» Available data

··········

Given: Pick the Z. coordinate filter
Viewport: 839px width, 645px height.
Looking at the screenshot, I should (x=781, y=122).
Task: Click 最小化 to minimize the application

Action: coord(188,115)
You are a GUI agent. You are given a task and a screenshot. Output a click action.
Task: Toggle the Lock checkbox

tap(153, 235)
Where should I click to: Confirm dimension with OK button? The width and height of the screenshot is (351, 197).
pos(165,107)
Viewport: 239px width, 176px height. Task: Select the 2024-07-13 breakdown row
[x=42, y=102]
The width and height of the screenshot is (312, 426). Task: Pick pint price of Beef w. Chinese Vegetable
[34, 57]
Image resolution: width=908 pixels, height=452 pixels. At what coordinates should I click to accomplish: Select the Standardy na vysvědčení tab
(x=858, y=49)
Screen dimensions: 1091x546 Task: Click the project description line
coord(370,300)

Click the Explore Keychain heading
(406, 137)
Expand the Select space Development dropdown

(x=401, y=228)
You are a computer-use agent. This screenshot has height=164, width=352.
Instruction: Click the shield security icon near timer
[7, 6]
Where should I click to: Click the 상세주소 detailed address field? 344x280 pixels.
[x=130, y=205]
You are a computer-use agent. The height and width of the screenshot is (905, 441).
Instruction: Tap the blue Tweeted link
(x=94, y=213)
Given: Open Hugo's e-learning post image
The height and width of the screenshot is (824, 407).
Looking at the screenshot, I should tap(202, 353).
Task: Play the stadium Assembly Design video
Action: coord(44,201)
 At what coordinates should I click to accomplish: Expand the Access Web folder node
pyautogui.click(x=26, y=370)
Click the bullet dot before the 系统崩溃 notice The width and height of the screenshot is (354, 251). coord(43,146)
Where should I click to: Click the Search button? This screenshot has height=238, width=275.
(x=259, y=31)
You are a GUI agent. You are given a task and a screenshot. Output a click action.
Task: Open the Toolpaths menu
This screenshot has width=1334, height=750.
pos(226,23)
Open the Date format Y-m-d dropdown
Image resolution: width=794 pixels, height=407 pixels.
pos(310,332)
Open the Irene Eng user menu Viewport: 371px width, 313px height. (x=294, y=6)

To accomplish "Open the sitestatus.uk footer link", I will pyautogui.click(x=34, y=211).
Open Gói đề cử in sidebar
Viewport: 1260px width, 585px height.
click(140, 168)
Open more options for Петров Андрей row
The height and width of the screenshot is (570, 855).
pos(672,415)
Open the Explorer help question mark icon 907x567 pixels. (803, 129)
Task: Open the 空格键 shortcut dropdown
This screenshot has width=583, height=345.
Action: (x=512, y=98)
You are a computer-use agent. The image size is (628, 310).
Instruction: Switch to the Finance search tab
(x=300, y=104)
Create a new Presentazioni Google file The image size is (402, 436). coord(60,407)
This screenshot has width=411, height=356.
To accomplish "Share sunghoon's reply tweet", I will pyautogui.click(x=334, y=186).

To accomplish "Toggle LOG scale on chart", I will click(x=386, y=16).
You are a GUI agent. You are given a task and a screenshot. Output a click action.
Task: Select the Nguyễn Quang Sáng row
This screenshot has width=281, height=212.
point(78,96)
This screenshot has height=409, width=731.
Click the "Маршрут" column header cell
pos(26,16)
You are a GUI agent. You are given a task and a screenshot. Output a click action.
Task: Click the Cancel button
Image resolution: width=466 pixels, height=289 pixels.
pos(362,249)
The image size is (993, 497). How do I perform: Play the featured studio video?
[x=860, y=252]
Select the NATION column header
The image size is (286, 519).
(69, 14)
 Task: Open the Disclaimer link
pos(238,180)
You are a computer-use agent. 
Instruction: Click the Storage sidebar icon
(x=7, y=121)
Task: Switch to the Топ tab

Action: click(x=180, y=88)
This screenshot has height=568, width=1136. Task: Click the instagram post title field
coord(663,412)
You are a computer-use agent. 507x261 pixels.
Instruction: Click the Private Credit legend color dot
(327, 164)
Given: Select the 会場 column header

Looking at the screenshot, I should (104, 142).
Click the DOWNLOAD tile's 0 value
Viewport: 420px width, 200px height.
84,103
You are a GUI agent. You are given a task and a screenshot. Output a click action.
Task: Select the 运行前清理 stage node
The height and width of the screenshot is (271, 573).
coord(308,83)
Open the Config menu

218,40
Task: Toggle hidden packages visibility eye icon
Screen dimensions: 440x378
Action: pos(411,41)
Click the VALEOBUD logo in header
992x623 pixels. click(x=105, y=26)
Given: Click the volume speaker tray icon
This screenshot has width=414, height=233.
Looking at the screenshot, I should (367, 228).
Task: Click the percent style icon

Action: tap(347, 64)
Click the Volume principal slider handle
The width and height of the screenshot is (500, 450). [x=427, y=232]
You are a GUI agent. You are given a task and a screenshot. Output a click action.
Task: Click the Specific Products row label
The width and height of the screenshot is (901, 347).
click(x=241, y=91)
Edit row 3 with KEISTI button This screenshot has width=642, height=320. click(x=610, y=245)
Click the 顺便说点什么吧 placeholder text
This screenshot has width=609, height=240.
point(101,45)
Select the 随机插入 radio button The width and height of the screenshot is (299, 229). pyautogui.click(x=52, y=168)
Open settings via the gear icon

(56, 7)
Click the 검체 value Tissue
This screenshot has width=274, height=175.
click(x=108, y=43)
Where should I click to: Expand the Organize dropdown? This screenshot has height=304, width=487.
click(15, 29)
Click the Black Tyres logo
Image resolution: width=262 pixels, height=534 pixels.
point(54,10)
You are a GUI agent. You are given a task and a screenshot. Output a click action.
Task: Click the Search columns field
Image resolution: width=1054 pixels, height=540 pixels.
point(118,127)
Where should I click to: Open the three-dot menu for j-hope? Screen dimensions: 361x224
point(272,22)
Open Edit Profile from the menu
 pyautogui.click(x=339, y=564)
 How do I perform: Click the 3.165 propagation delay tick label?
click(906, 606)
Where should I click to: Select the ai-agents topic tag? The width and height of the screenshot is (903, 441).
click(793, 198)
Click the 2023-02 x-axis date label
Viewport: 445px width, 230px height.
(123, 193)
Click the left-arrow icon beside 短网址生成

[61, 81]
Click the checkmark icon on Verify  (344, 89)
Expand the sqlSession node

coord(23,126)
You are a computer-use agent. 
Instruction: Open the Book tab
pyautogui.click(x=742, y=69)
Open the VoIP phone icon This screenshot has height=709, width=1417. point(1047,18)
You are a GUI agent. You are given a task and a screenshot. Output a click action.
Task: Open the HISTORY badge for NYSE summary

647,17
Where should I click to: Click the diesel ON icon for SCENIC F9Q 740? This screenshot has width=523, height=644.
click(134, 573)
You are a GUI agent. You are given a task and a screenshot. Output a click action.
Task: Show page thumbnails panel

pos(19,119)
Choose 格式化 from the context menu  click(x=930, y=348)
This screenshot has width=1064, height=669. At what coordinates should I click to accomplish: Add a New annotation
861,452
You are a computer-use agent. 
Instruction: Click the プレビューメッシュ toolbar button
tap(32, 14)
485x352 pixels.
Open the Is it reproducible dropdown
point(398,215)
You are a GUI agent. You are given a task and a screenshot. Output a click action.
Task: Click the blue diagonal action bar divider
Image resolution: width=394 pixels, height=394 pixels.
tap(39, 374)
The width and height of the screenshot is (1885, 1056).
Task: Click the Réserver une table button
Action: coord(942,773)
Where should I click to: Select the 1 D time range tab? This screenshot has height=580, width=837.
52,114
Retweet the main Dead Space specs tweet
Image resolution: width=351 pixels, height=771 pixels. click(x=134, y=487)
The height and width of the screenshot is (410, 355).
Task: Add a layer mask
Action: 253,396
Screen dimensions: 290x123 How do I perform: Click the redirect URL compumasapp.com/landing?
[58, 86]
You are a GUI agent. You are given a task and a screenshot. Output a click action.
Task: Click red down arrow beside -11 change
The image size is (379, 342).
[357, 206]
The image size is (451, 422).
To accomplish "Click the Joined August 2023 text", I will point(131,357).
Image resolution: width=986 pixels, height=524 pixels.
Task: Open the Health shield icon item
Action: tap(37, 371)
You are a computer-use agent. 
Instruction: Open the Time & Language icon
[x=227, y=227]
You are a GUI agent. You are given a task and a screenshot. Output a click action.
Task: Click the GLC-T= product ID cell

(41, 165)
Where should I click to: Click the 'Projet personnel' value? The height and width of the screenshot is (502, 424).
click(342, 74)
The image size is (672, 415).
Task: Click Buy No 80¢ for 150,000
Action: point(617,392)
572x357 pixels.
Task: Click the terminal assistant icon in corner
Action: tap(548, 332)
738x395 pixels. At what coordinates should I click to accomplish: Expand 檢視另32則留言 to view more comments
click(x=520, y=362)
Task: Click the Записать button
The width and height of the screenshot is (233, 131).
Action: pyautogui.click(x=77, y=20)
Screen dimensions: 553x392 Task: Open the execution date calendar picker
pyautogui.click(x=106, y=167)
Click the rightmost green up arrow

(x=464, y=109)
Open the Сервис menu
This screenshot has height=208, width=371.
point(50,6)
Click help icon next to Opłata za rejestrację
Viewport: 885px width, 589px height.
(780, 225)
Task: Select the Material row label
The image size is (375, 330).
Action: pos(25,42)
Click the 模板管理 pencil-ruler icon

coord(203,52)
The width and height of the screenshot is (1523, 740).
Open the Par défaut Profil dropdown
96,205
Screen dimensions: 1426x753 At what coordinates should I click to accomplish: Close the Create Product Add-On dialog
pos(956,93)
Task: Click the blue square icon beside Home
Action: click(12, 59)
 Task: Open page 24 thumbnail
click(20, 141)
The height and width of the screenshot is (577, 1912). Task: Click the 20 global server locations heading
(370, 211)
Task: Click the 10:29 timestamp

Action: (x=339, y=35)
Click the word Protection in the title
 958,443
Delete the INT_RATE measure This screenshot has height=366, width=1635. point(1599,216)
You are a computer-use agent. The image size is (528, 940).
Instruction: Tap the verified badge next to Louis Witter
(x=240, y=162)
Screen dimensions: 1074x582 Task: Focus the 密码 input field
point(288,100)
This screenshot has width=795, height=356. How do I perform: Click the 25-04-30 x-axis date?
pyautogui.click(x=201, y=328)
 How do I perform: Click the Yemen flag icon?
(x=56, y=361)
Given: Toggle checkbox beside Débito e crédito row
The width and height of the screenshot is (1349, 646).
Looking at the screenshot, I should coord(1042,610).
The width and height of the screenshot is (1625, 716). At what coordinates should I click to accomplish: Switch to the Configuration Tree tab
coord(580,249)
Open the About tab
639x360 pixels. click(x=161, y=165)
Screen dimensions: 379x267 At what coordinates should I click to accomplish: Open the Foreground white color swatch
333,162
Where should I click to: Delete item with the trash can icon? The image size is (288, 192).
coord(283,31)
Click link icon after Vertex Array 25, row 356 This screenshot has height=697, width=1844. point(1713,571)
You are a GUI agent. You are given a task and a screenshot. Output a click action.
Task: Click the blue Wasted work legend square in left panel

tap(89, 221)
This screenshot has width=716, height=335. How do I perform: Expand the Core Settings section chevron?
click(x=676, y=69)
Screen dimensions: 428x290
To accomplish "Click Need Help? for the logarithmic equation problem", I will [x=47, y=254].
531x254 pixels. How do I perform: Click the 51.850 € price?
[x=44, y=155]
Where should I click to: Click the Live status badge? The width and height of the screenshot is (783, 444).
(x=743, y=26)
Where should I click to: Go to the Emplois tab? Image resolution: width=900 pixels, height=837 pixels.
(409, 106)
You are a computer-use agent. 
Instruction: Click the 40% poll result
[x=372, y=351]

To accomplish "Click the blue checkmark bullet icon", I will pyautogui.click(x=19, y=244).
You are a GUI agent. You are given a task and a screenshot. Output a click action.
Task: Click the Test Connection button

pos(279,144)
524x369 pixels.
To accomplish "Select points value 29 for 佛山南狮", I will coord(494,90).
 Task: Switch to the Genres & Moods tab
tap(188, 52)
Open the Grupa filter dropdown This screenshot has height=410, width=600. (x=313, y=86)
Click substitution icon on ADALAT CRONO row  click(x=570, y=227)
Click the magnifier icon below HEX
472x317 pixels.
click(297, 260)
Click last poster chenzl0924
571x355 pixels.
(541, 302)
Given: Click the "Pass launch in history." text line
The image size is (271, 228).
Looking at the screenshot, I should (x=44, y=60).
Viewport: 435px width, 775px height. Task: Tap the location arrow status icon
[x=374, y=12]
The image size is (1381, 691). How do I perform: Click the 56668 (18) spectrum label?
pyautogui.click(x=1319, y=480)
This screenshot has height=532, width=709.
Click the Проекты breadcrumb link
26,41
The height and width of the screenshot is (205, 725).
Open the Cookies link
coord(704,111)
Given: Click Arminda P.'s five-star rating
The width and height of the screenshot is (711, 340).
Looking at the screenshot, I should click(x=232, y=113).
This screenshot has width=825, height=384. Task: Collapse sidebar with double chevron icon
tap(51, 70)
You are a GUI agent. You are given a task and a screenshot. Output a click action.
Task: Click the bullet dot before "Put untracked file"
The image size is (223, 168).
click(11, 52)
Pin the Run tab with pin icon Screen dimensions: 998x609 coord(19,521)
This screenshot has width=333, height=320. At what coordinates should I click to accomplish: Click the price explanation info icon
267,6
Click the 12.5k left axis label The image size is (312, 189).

··········

» What to work on
Reproduce exactly the first line of the listing and every line after it, through the one containing "Task: Open the Toolpaths menu". Nothing else belongs in the output.

» Exercise output
Given: Pick the Z. coordinate filter
Viewport: 839px width, 645px height.
Looking at the screenshot, I should (x=781, y=122).
Task: Click 最小化 to minimize the application

Action: coord(188,115)
You are a GUI agent. You are given a task and a screenshot. Output a click action.
Task: Toggle the Lock checkbox

tap(153, 235)
Where should I click to: Confirm dimension with OK button? The width and height of the screenshot is (351, 197).
pos(165,107)
Viewport: 239px width, 176px height. Task: Select the 2024-07-13 breakdown row
[x=42, y=102]
The width and height of the screenshot is (312, 426). Task: Pick pint price of Beef w. Chinese Vegetable
[34, 57]
Image resolution: width=908 pixels, height=452 pixels. At what coordinates should I click to accomplish: Select the Standardy na vysvědčení tab
(x=858, y=49)
Screen dimensions: 1091x546 Task: Click the project description line
coord(370,300)

Click the Explore Keychain heading
(406, 137)
Expand the Select space Development dropdown

(x=401, y=228)
You are a computer-use agent. This screenshot has height=164, width=352.
Instruction: Click the shield security icon near timer
[7, 6]
Where should I click to: Click the 상세주소 detailed address field? 344x280 pixels.
[x=130, y=205]
You are a computer-use agent. The height and width of the screenshot is (905, 441).
Instruction: Tap the blue Tweeted link
(x=94, y=213)
Given: Open Hugo's e-learning post image
The height and width of the screenshot is (824, 407).
Looking at the screenshot, I should tap(202, 353).
Task: Play the stadium Assembly Design video
Action: coord(44,201)
 At what coordinates should I click to accomplish: Expand the Access Web folder node
pyautogui.click(x=26, y=370)
Click the bullet dot before the 系统崩溃 notice The width and height of the screenshot is (354, 251). coord(43,146)
Where should I click to: Click the Search button? This screenshot has height=238, width=275.
(x=259, y=31)
You are a GUI agent. You are given a task and a screenshot. Output a click action.
Task: Open the Toolpaths menu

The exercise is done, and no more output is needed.